あの晩、某地区の周辺に暮らす猫たちのお世話や里親探し等、
様々な形で関わっていた5人の男女が、それぞれ神妙な面持ちで小さな箱を囲んでいました。
数時間前までは元気に走り回ったり、遊んでいたはずなのに…。
タオルケットに包まれ、箱にそっと収められた小さな体はもう二度と動くことはないのです。

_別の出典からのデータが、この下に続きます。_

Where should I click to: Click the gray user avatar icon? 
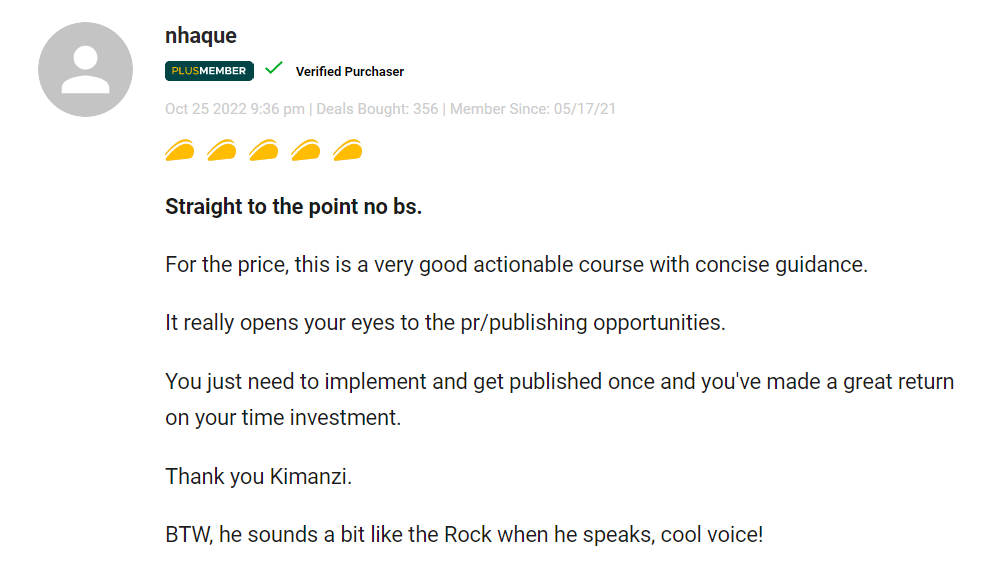pyautogui.click(x=85, y=70)
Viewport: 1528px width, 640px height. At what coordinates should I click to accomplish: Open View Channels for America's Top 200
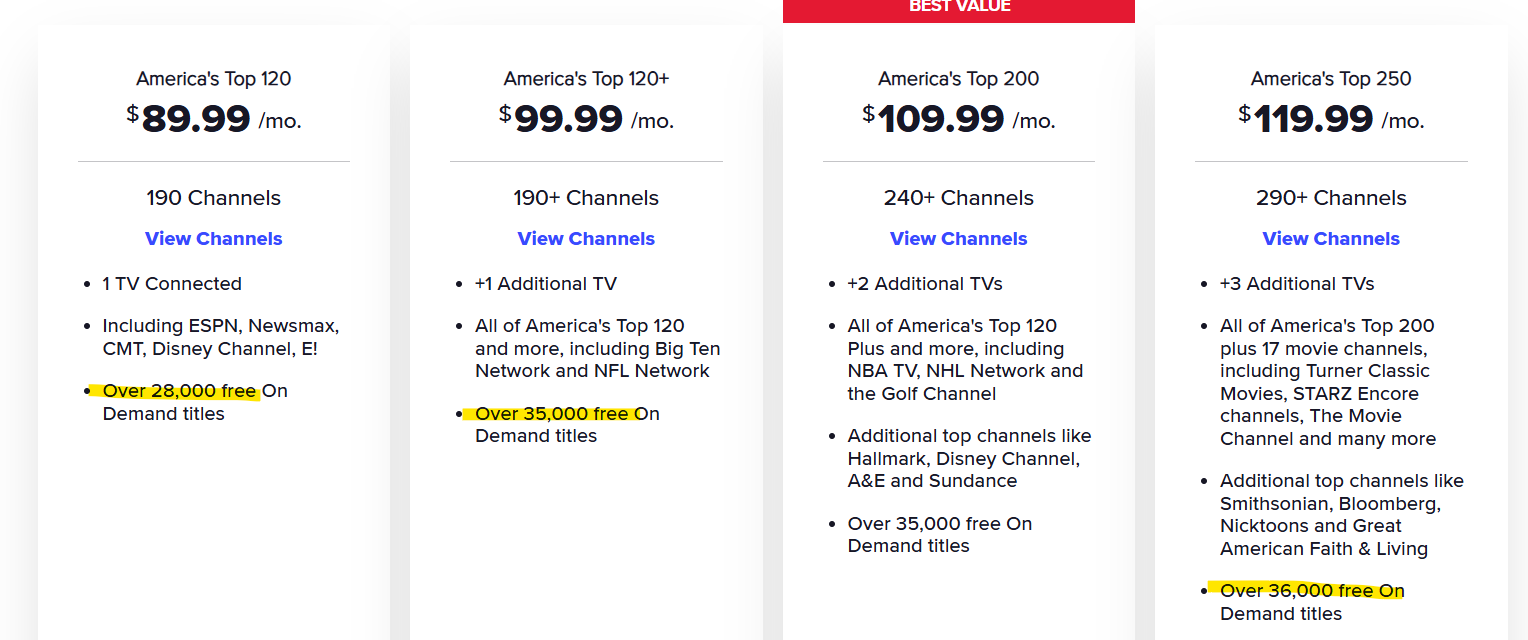coord(958,239)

悔しい、泣きながらつぶやきくり返す知人の横で私はただただ無力でした。
『もう1時間早く様子を見に来ていれば事故を防げたのでは?』
『家人に反対されようとも、強引に家に連れて帰っていたら…』
未だに「たられば」で思考の浅瀬を堂々巡りをするあたり、何とも不甲斐ないことです。
仔猫を一瞬にして連れ去ってしまった奇禍を嘆き、この世の理不尽さを呪いながら、
独り善がりの文字列をつらつら打ち込んでいる私を見るに見かねて、
思わず苦言を呈する人もいることでしょう。
『おい君、こんなことはよくあることだろう。それにたかだか猫の話しじゃないか』
尤もです。よくあることなのです。だとしても、私はこう答えるしかありません。
世迷いごとをと一笑に付すやもですが、エクレアは私たちの友だちだったのです。
そして、永遠に機会が失われてしまった今だからこそ私は夢想します。
誰彼の指先が白と茶の和毛に触れたその瞬間、
きっとふるふると喉を鳴らして応えてくれたと思うのです。
やんちゃで人なつこく、とても可愛らしい仔猫でしたから。
以下、唐突かつ不躾を承知の上で、各種免許をお持ちの方にお願いがあります。
車やバイク等を運転する際にはどうか気をつけてください。
猫に限らず、私たち人間だって例外じゃありません。
これを読んでくれているあなたも、あなたの大切な人たちも、
そして、私も、私の大切な人たちもです。
暴走する鉄のかたまりを前にして、生きとし生けるものは須く無力なのです。
斯く言う自分も免許を有し、時には車を運転したりする身ですから、
ハンドルを握る際には存分に注意するのだと戒め、ここに誓います。
こうした悲しい出来事に遭遇するたび、昔読んだ平井和正氏の短編を秘かに思い出します。
この先「仇討ち免許」なるものが必要な荒んだ時代には決してなりませんように。